### Exercise description
Whenever a line in the entries below contains "MOVE", copy that line.

Items from a data source
"""

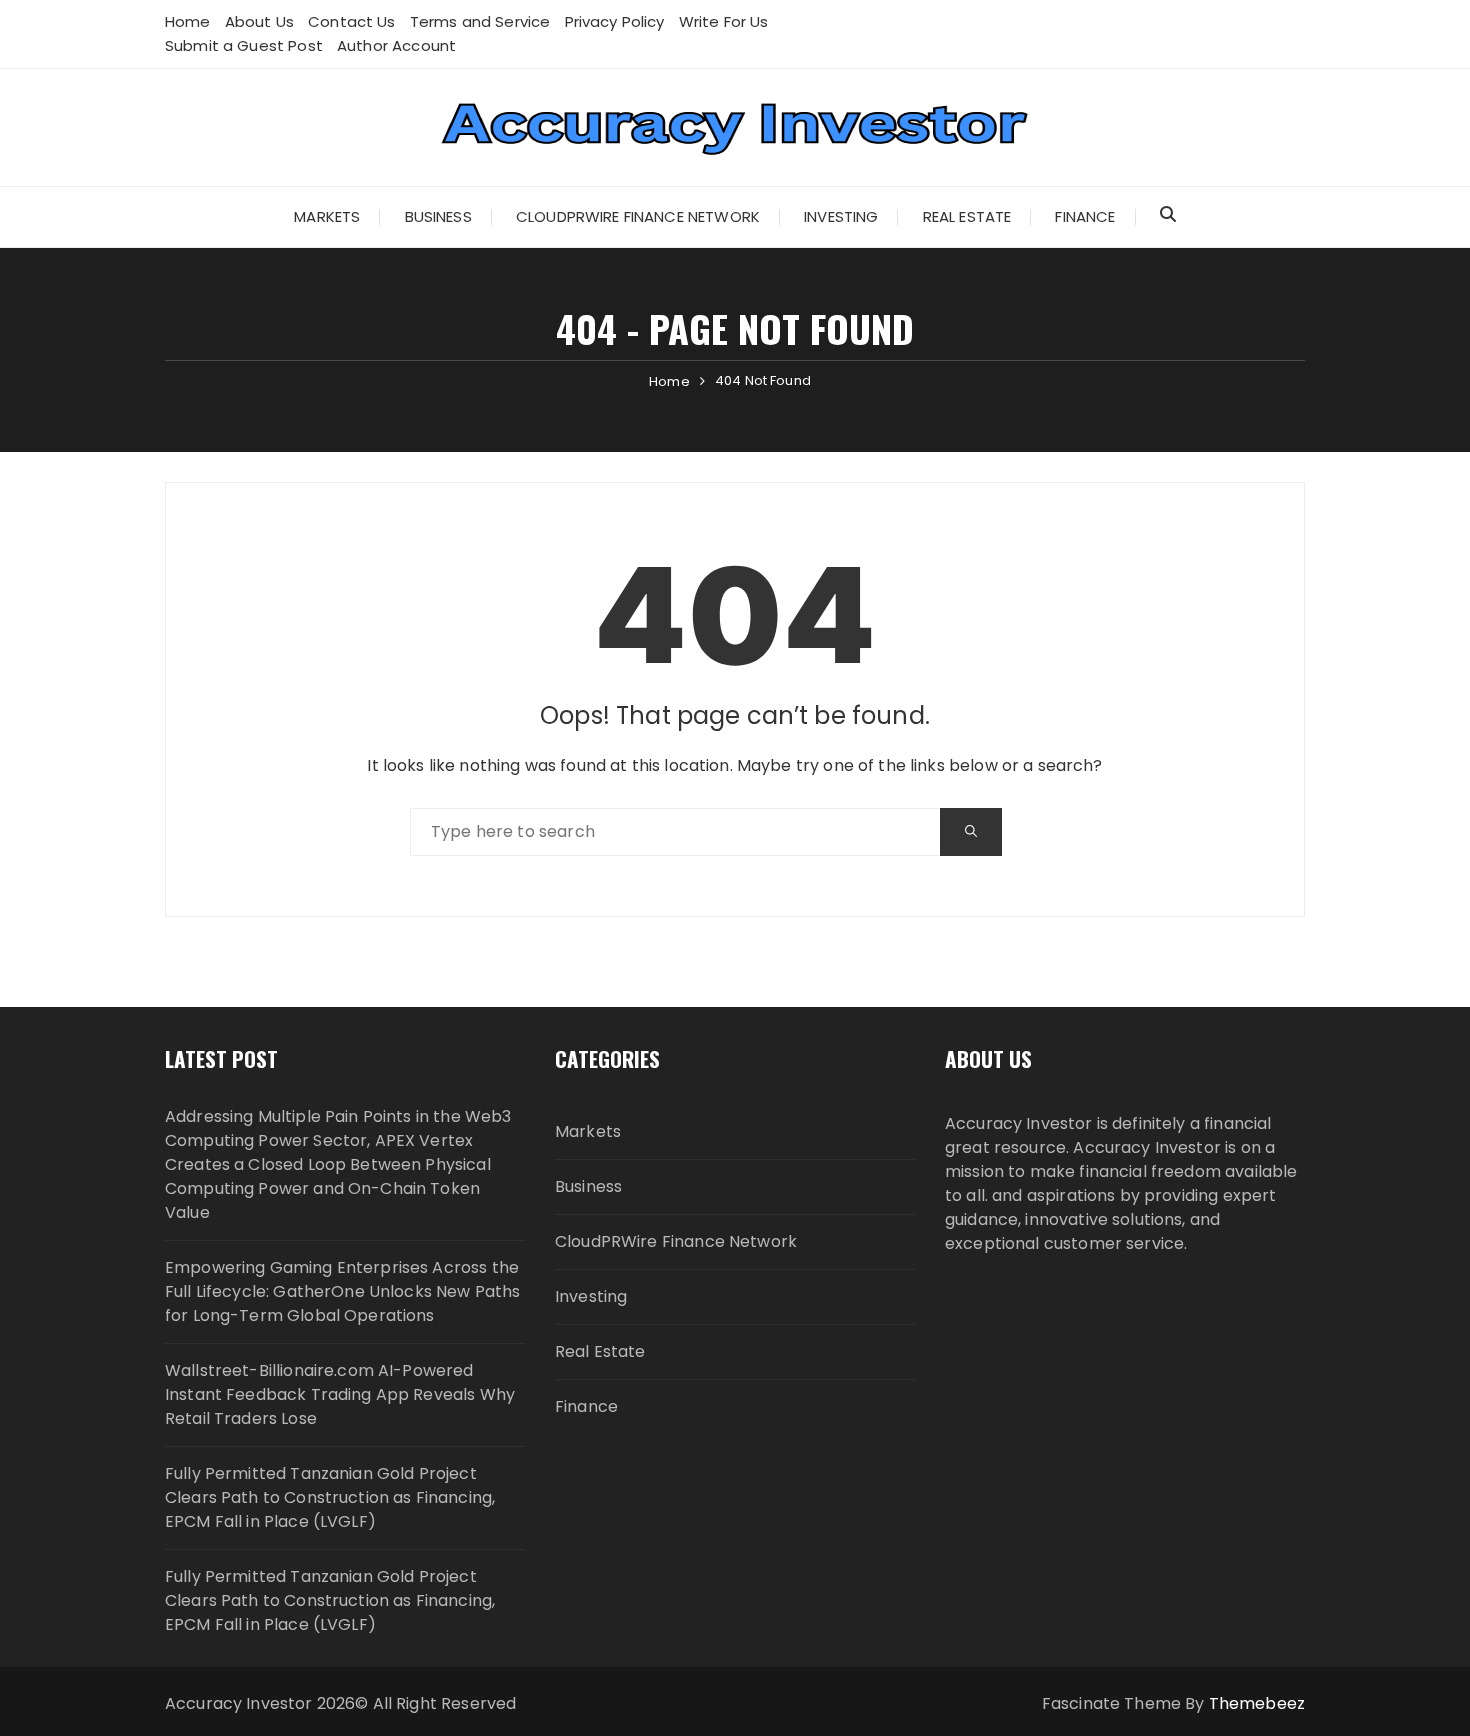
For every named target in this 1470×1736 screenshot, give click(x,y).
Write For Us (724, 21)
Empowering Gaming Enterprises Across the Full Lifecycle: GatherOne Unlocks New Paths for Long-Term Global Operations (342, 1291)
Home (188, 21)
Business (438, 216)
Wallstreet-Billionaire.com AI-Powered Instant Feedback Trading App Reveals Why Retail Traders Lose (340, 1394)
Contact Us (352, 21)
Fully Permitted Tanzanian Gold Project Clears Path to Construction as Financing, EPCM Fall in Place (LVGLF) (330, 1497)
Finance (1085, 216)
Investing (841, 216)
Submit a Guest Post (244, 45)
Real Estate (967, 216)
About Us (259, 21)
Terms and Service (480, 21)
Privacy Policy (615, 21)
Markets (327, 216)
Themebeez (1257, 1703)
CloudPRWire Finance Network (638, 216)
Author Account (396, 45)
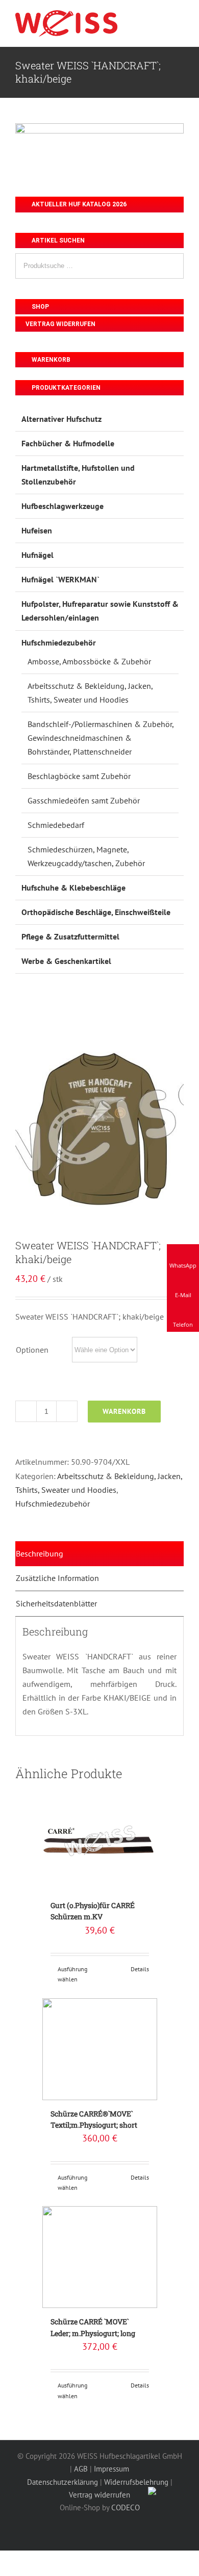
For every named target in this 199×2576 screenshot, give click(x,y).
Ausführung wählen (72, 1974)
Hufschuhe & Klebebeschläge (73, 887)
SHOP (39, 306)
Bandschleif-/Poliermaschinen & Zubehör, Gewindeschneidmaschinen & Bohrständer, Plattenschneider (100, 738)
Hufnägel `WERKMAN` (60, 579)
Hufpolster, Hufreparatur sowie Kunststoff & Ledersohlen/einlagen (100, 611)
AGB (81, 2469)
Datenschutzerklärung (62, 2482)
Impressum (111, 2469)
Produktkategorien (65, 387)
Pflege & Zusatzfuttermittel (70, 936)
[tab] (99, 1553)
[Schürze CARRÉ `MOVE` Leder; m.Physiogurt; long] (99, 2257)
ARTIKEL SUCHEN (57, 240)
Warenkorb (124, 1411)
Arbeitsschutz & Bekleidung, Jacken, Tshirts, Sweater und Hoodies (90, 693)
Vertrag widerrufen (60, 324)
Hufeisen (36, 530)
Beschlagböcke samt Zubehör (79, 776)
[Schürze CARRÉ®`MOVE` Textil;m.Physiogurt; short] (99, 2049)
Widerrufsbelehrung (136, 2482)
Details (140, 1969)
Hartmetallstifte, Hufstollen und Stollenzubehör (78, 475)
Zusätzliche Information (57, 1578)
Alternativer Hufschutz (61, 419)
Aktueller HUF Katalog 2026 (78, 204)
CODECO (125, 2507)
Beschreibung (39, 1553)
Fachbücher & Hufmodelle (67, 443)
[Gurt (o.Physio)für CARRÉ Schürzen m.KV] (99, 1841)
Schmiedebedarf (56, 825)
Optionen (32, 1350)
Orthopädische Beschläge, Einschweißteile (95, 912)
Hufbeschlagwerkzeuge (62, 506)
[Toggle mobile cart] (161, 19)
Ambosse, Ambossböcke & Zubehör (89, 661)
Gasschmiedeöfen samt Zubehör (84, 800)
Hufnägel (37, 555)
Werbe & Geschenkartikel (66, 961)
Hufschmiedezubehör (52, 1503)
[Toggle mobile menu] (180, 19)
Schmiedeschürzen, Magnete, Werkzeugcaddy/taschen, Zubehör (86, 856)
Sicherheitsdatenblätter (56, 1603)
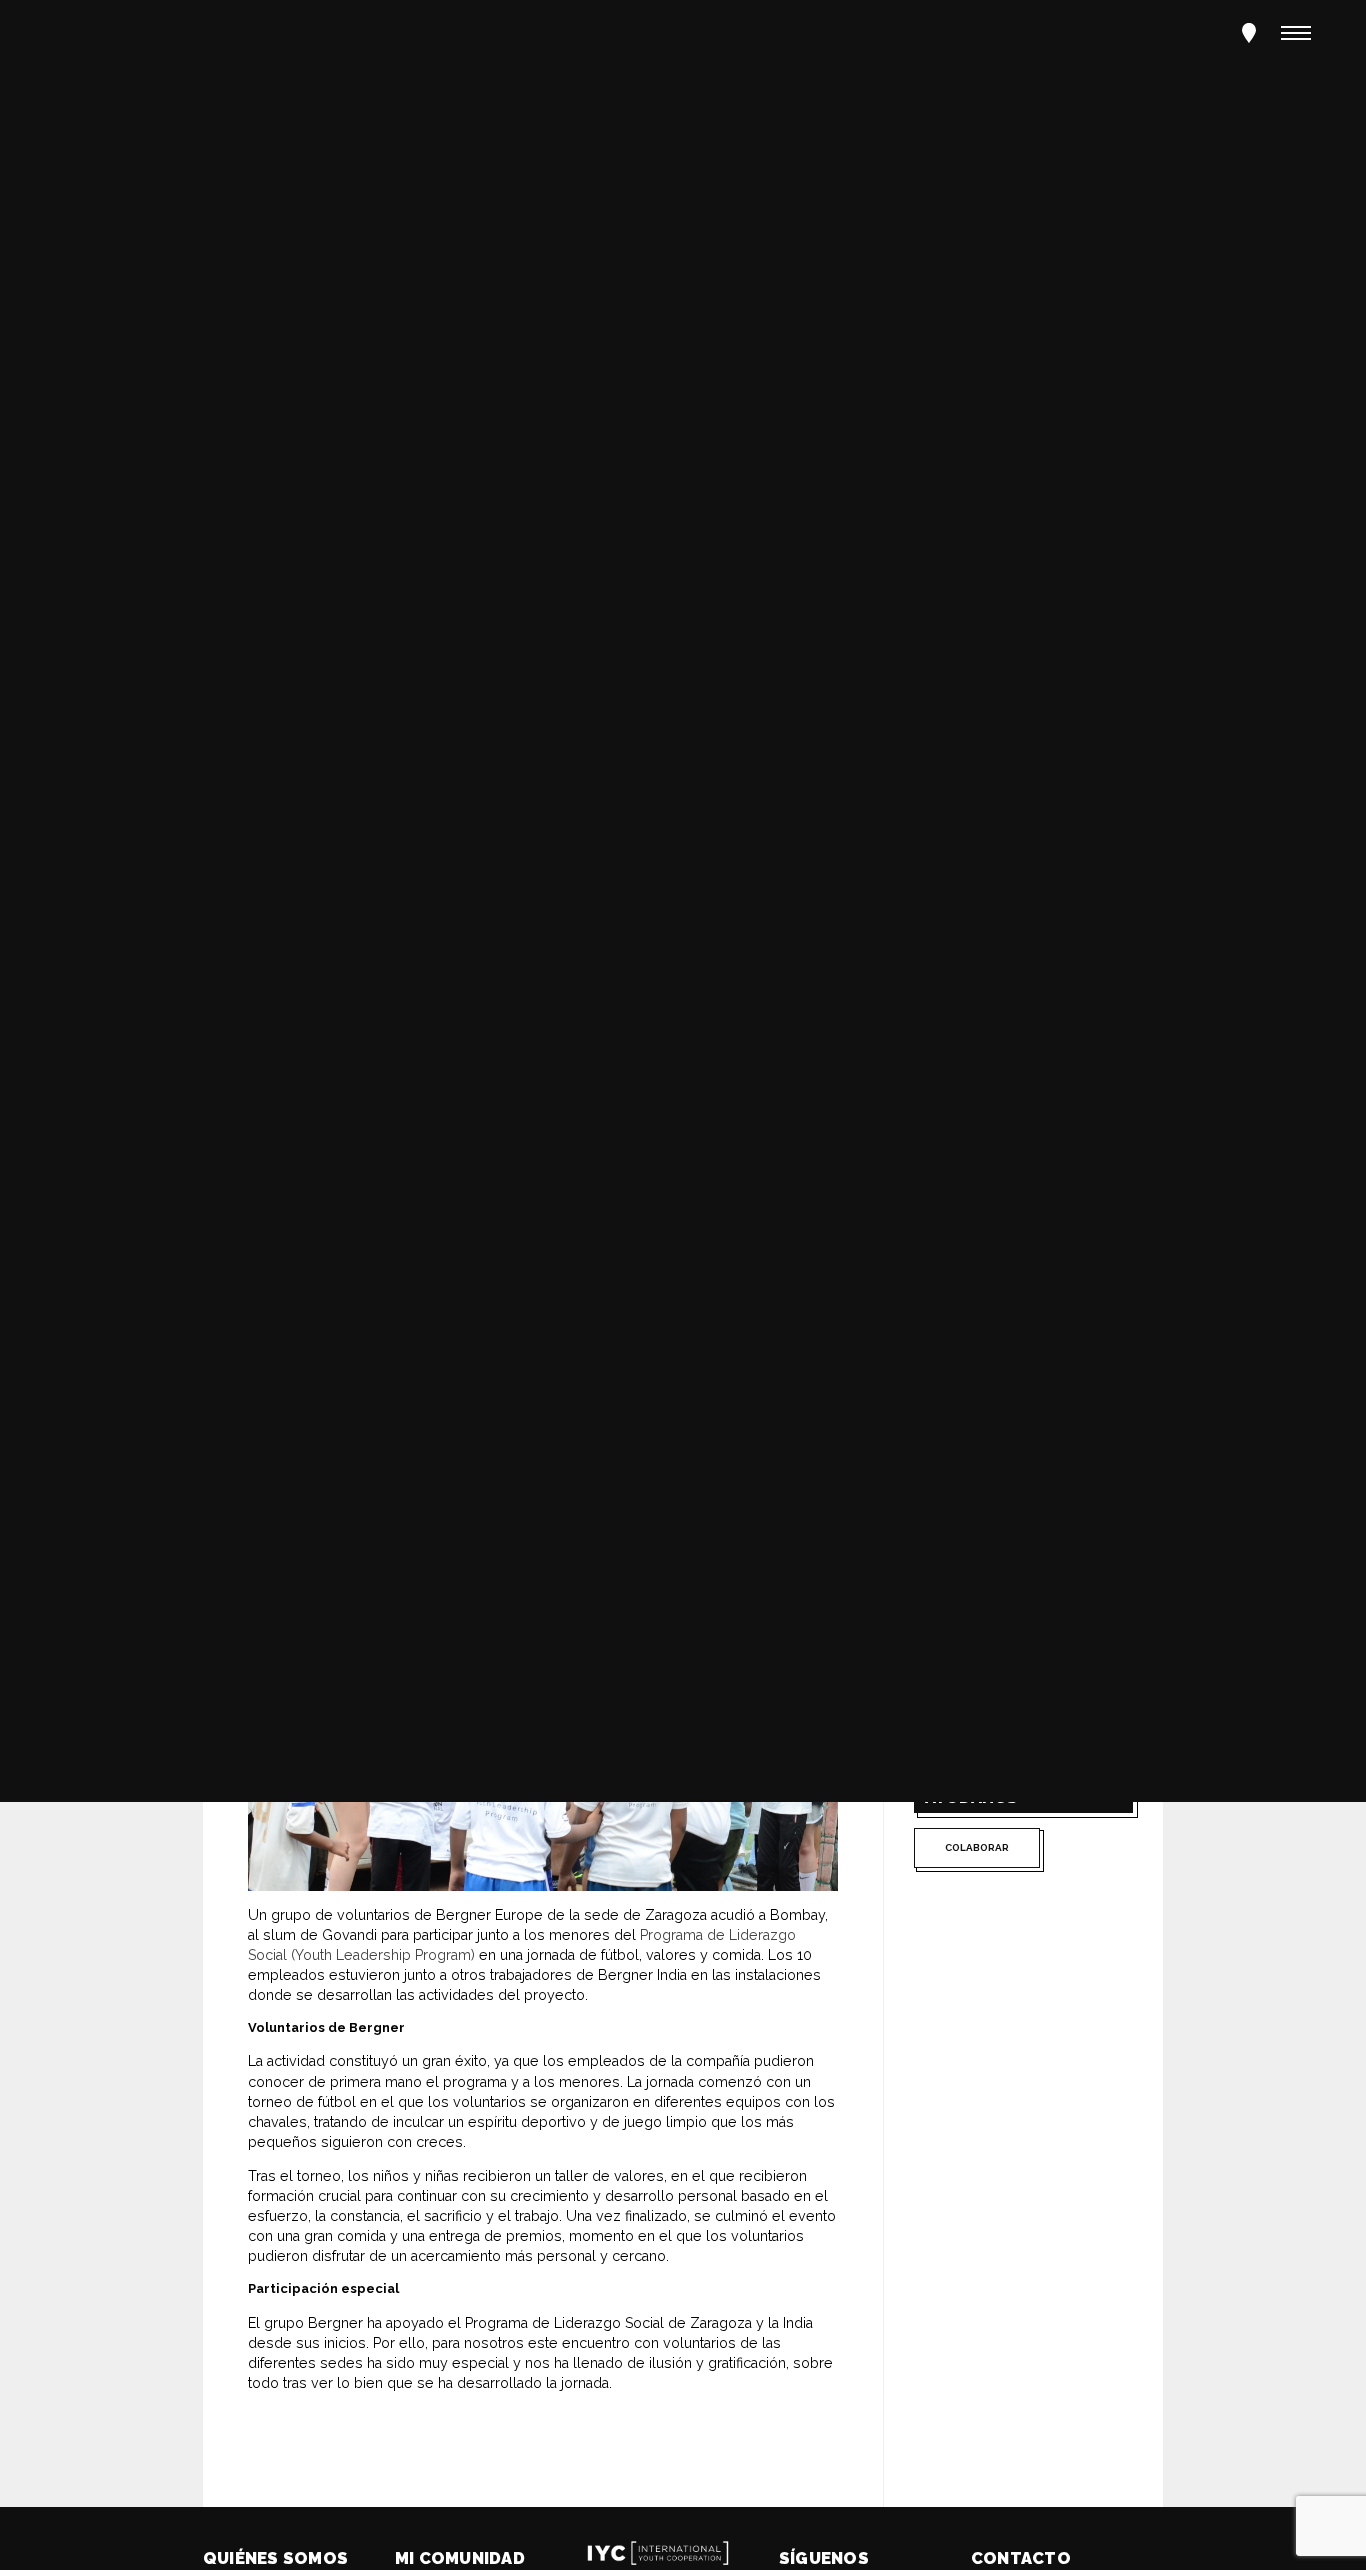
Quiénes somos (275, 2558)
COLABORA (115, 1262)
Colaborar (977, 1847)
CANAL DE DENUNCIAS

"""

### Exercise output
[Schürze CARRÉ `MOVE` Leder; m.Physiogurt; long] (99, 2257)
[Schürze CARRÉ®`MOVE` Textil;m.Physiogurt; short] (99, 2049)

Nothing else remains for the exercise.